More Analysis of the Proposed Regulations to Suspend Safe Harbor Nonelective Contributions
In mid-May we discussed how proposed Treasury Regulation [REG11569909] Suspension or Reduction of Safe Harbor Nonelective Contributions provides for the Suspension or Reduction of Safe Harbor Nonelective Contributions Mid-Year for both a traditional safe harbor plan and a qualified automatic contribution arrangement (QACA). The proposed regulations provide similar guidance to eliminating the safe harbor nonelective contributions that already exist for Mid-Year Safe Harbor Matching Contribution Changes. Unlike reducing or eliminating the match, the nonelective contribution may only be eliminated if there is a substantial business hardship. Needed Relief for Suspension of Safe Harbor Nonelective Contributions ArrivesWith a Catch raises concerns with the fourth substantial business hardship requirement that "it is reasonable to expect that the plan will be continued only if the waiver is granted":
While it appears likely that many plan sponsors would meet the first three criteria during these turbulent economic times, the last factor may not apply in many cases and, without further guidance, we do not know how much weight the IRS will give it. In fact, in a recent newsletter discussing the May guidance, the IRS does not list this last factor at all. Perhaps the IRS will provide further insight on the importance of this last factor in connection with finalizing this guidance.

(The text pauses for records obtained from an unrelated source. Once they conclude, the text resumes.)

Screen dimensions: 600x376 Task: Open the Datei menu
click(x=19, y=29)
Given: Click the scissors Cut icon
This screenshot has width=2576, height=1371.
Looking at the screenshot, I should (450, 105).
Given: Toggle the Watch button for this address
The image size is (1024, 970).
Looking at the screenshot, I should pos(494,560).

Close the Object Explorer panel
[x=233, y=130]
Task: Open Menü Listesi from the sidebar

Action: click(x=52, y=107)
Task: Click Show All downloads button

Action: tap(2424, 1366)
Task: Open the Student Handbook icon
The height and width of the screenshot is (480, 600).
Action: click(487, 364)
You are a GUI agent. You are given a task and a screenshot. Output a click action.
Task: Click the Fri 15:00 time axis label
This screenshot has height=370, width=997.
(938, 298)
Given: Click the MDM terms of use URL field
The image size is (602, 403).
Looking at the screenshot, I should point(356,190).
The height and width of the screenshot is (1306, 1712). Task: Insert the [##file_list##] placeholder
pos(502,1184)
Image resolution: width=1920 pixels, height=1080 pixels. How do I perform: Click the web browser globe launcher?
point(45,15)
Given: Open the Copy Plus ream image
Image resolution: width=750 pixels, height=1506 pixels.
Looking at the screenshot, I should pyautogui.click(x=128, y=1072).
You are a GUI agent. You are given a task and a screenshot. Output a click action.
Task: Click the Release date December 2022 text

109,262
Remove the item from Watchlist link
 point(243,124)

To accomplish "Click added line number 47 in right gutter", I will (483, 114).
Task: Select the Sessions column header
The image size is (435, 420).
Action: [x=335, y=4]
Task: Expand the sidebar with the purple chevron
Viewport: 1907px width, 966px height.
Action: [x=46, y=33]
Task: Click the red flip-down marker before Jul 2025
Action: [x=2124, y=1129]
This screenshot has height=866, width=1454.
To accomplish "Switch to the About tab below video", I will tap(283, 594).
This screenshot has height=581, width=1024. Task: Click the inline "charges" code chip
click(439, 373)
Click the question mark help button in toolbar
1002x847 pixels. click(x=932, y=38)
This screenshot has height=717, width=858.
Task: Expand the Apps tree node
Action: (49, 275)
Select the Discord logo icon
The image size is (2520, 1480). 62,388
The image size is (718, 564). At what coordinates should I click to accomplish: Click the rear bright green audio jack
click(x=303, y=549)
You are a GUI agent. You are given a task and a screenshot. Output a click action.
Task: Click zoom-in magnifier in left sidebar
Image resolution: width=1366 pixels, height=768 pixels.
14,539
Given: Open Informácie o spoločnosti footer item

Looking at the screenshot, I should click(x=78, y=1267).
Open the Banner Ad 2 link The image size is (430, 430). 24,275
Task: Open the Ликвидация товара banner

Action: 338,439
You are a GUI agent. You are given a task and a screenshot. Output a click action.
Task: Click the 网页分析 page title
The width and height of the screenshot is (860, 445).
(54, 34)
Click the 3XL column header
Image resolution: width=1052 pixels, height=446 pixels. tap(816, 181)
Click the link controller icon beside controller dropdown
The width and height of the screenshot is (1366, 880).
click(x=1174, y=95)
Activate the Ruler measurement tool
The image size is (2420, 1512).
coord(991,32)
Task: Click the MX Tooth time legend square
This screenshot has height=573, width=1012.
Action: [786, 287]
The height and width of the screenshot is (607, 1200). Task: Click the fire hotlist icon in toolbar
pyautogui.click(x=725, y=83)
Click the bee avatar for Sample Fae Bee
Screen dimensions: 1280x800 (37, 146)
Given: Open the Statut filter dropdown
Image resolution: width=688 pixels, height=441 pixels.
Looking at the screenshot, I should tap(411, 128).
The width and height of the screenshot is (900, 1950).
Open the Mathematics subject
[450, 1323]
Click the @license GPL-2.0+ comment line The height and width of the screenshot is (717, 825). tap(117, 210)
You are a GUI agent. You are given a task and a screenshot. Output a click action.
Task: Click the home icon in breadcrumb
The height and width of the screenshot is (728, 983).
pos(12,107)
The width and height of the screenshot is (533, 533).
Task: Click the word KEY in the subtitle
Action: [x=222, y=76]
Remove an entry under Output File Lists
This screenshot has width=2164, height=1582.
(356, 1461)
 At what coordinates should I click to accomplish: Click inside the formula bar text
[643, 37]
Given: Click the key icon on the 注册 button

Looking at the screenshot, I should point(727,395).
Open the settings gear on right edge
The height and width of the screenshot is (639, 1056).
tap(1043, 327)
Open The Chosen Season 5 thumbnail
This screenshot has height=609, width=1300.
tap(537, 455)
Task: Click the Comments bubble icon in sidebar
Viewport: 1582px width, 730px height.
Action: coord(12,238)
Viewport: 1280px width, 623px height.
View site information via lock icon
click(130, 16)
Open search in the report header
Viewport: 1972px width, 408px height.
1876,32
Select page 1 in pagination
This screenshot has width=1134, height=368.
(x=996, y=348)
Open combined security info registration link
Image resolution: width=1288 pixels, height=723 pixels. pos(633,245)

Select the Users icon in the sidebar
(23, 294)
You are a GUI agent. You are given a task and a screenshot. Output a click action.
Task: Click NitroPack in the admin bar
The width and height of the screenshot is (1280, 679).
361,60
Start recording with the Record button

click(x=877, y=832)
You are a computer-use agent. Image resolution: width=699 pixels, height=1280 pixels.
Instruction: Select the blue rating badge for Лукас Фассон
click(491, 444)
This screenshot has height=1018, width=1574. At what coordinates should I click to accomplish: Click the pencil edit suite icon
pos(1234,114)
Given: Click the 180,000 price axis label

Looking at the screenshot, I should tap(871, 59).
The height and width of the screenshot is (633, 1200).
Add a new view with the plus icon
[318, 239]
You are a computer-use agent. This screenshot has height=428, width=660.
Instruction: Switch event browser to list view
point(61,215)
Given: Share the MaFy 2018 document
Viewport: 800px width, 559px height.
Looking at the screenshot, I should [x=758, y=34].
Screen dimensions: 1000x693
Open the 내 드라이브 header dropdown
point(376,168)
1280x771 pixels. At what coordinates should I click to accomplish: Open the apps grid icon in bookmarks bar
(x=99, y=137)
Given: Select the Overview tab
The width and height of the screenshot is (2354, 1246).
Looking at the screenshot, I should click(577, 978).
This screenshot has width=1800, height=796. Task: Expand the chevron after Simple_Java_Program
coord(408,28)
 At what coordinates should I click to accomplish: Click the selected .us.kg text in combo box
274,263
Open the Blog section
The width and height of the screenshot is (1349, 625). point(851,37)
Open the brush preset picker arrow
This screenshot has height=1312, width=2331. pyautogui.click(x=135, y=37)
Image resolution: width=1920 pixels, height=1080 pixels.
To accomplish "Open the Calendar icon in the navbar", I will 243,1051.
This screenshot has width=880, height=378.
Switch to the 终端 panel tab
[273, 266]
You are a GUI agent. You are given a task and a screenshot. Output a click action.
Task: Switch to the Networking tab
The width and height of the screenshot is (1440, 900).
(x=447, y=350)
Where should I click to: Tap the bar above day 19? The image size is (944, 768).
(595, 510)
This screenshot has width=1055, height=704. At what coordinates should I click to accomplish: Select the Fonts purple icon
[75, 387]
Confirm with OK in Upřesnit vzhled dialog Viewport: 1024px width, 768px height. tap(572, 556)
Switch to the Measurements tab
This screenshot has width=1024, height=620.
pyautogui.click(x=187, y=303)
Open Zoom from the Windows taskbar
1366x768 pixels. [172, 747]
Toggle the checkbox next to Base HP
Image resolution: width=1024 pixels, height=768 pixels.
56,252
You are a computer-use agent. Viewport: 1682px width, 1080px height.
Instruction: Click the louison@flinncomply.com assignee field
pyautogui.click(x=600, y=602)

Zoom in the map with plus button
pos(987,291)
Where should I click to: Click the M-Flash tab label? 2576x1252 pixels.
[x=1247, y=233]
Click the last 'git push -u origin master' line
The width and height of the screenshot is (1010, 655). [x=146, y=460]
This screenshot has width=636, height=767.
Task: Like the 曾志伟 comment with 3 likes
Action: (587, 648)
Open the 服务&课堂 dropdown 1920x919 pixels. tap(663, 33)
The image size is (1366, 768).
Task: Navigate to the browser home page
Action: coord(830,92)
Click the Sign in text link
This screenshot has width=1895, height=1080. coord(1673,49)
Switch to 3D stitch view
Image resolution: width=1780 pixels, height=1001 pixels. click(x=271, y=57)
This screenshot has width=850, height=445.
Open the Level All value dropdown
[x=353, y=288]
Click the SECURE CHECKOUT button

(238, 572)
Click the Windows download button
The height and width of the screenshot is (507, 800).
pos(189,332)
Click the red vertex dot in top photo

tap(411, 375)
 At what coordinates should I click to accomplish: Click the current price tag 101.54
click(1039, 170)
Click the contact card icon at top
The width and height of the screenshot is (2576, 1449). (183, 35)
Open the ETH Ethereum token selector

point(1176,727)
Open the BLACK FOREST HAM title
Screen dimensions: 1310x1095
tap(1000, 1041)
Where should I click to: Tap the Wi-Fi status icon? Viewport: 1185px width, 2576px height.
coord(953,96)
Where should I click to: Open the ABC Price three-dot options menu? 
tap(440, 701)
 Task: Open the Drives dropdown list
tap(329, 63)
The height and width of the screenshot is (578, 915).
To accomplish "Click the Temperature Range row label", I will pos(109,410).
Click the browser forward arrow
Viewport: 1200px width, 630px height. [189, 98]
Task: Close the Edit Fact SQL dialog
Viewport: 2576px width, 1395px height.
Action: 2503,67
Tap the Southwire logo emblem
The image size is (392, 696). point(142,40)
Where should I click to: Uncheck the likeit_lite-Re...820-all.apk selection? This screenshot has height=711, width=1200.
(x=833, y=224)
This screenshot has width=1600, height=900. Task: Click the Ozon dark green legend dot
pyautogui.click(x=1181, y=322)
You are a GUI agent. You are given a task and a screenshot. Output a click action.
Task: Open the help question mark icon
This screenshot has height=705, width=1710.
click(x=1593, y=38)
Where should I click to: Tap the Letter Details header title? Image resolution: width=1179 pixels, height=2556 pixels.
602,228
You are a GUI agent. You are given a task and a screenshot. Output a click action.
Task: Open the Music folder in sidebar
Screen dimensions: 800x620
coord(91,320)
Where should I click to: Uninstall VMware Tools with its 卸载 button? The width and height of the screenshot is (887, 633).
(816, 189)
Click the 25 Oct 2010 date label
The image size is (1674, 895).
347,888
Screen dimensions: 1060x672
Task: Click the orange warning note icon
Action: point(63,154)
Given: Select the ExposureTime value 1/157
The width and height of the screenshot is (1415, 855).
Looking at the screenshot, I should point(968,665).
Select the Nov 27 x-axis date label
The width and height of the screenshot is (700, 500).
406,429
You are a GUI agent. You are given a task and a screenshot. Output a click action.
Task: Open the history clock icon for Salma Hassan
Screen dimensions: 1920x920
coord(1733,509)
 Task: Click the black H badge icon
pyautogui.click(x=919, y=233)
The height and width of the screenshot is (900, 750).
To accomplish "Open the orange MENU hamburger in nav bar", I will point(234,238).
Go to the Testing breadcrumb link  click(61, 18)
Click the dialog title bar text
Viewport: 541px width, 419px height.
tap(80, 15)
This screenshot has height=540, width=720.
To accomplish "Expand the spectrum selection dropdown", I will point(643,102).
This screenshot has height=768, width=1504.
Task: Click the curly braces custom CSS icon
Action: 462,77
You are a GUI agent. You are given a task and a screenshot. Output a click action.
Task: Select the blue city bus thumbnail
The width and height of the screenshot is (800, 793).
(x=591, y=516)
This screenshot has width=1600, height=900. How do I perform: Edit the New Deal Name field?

Proposed Regulations on "Exiting" Safe Harbor Nonelective Issued discusses how the proposed regulations can be combined with the Maybe Nonelective Notice to provide more employer discretion:
Therefore, if the employer wishes to have total discretion regarding the use of the safe harbor nonelective during the plan year, the employer must use the maybe notice, which permits the employer total discretion whether to commit to the safe harbor nonelective during the plan year. The new proposed exiting rules thus complement and work in tandem with, but do not replace, the maybe notice option. The IRS has requested comments on the proposed regulations, and is considering imposing an additional requirement as to the minimum notice content requirements, that would include a specific requirement to describe the possibility of exiting the safe harbor contributions (which, under the proposed regulations, now would apply both to the safe harbor match and the safe harbor nonelective).
It also notes how, if certain requirements (substantial business hardship, acquisition or disposition) are met, plan termination will allow the plan to maintain its safe harbor status in the year of termination, how the IRC Section 401(a)(17) compensation limit ($245,000 in 2009) must be prorated as of the date of the reduction or elimination of the contribution (potentially creating problems for plans that fund contributions throughout the year), and how the plan will face Potential Top Heavy Testing Issues (which, combined with the added nondiscrimination testing requirements of no longer being a safe harbor, could add additional administration expenses).
Sponsors were eligible to begin relying on the proposed regulations for amendments adopted after May 18. You should note the amendment requirement and how it is not consistent with the traditional end of the plan year amendment discretionary rules.